| Requirement |
Images do not belong in the copy. Retype all the entries below exactly.

| Extracted records |
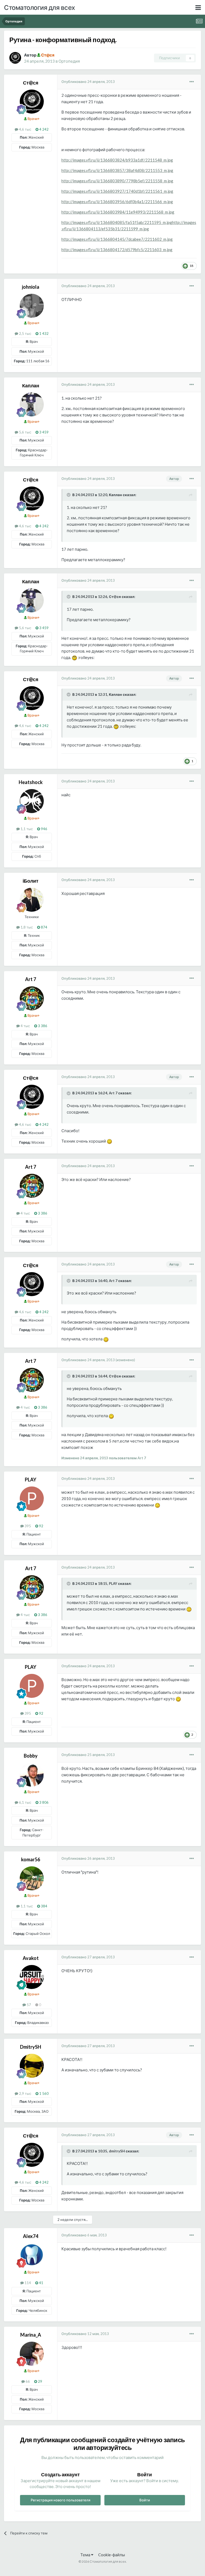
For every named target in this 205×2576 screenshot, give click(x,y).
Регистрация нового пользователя (60, 2500)
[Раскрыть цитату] (69, 495)
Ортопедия (69, 61)
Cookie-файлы (111, 2554)
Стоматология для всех (39, 7)
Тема (85, 2554)
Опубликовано (88, 81)
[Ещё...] (191, 82)
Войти (144, 2500)
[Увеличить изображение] (74, 657)
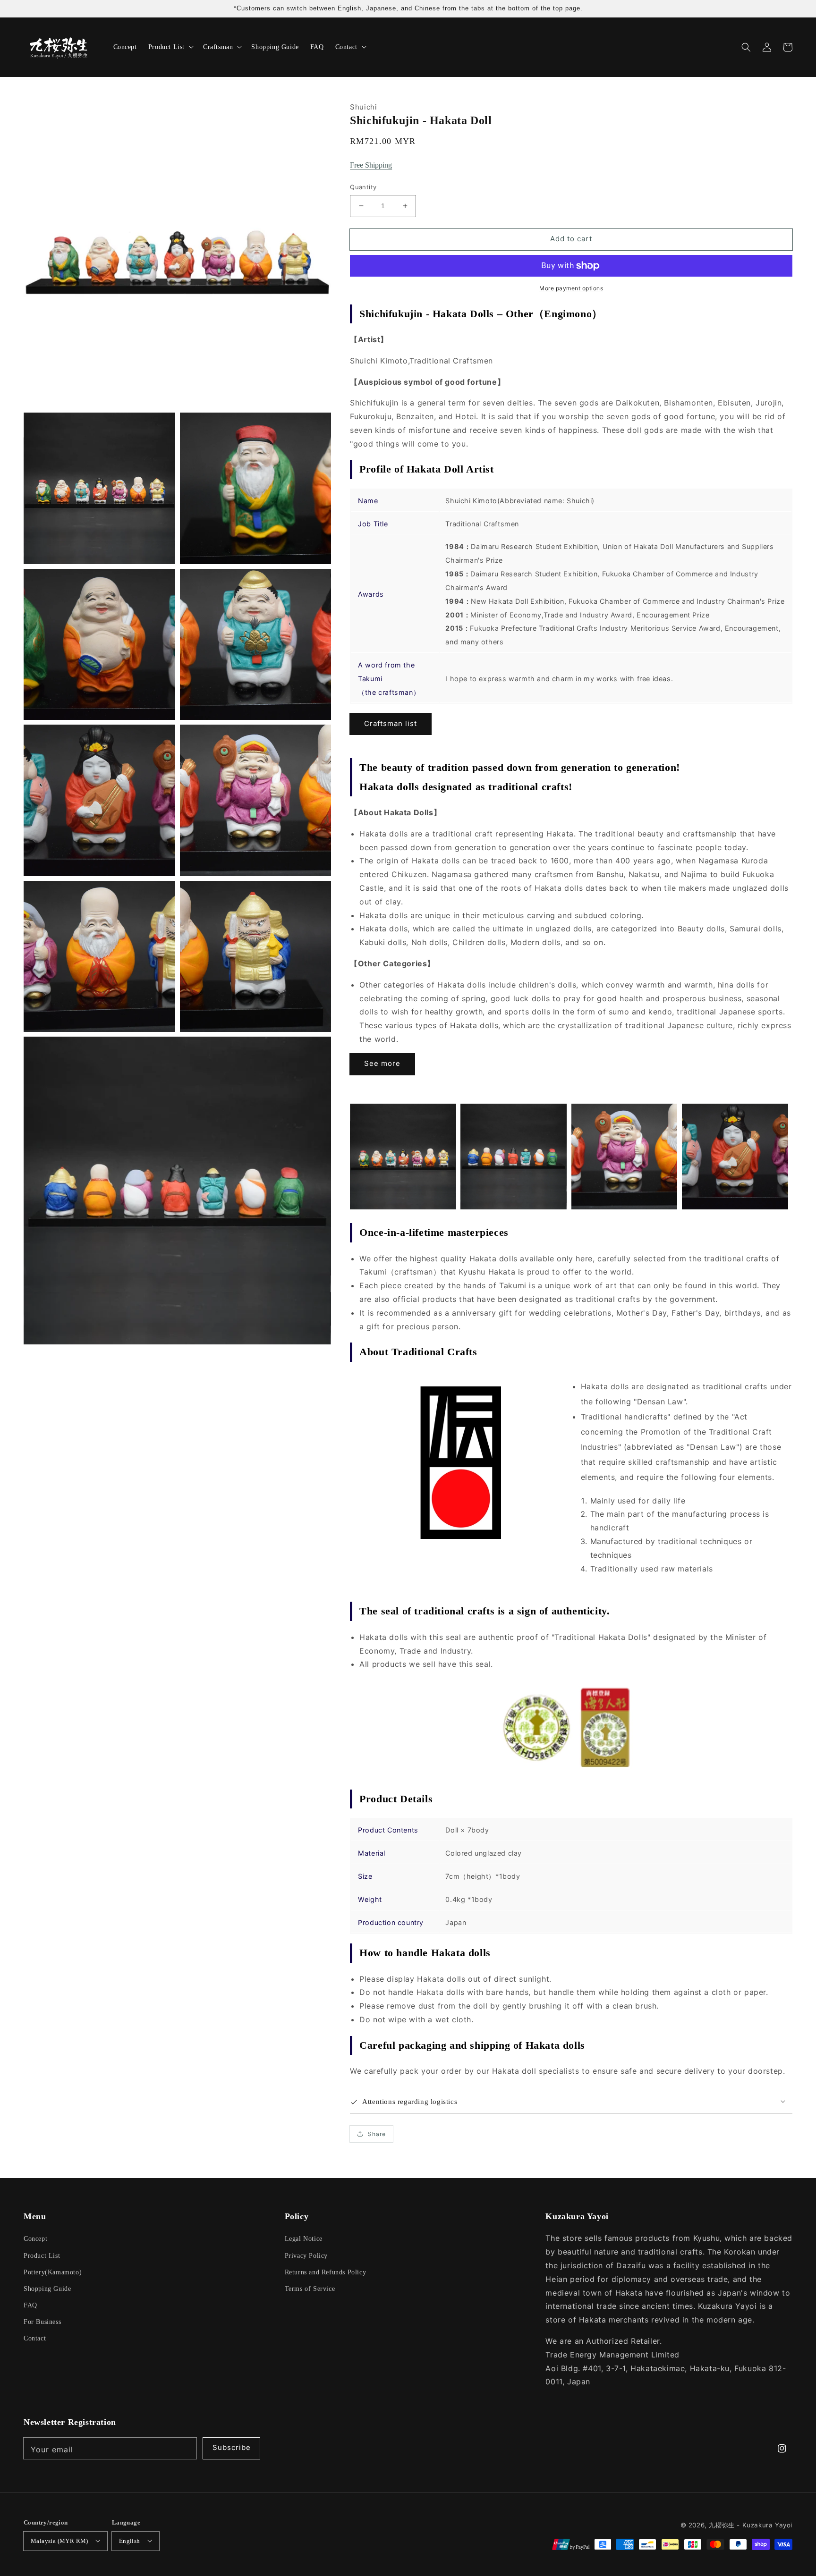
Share (377, 2133)
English (129, 2540)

| Written solution |
For every named target in this 205×2576 screenshot, give click(x,y).
Регистрация нового пользователя (60, 2500)
[Раскрыть цитату] (69, 495)
Ортопедия (69, 61)
Cookie-файлы (111, 2554)
Стоматология для всех (39, 7)
Тема (85, 2554)
Опубликовано (88, 81)
[Ещё...] (191, 82)
Войти (144, 2500)
[Увеличить изображение] (74, 657)
Share (377, 2133)
English (129, 2540)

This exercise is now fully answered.